Must the news be boring? I don’t mean to be tendentious. Asking whether news should or should not be interesting would have been seen as preposterous just a few years ago, before the extent of the newspaper crisis became fully evident. Newspaper front pages—in their modern configuration, anyway, which dates back to Joseph Pulitzer’s innovations of the 1880s—had long determined how we understood what news meant.
Headlines were carefully calculated graphic representations of import. The lead story could get a one-, two-, or three-column headline—which could be a single- or double-decker with a subhead—a weighting mechanism meant to allow the public to shape, order, and compartmentalize its understanding of world events. More recently, the obligatory “weather photo”—a reassuring image of sunbathers, cross-country skiers in unlikely settings, uplifting ethnic or sports celebrations, or kids with cute animals—signaled that the editors were empathetic toward their readers even as they did their editorial duties, like doctors who gave lollipops to children.

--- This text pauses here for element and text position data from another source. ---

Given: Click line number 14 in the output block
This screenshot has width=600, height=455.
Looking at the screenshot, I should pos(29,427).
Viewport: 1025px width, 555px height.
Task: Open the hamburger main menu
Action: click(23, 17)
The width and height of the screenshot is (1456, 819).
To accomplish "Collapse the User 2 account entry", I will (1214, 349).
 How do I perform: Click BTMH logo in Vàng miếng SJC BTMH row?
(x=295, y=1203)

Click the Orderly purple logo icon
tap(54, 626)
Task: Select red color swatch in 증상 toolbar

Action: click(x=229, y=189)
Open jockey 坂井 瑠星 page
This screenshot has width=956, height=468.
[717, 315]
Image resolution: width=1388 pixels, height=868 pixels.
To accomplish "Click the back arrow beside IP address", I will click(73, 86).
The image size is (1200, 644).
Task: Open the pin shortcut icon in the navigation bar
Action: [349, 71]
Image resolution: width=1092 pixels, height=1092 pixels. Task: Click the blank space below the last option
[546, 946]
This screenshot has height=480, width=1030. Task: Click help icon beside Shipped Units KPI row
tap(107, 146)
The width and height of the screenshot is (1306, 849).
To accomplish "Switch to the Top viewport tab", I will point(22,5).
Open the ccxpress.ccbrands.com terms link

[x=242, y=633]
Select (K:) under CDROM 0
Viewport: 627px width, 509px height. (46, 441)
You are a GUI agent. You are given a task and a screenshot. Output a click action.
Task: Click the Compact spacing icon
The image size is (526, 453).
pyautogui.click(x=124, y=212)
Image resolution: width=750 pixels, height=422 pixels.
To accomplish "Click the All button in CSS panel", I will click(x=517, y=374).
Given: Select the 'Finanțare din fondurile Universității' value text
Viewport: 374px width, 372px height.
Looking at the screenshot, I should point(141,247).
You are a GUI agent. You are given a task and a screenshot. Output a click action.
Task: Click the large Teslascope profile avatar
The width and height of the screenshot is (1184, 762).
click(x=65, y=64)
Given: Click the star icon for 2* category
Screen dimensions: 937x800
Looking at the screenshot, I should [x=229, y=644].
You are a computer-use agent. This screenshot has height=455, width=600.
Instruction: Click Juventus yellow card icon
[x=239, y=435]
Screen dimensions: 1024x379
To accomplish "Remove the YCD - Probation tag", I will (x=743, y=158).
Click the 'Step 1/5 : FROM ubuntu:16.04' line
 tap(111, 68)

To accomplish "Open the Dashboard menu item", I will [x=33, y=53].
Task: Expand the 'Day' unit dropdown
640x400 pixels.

News, at least as practiced by the major broadsheets for decades, was a sacred trust. Readers needed news and had limited ways to learn about current events. Editors would tell us what to read, and we would read it. News didn’t have to be interesting, because it was important, and any self-styled citizen of the world needed to know what was important. Of course, print-newspaper readership is now in what may or may not be terminal decline, and news is available instantaneously on the Web, where the hallowed, exquisitely calibrated arts of the front page have been washed away like sand castles at high tide.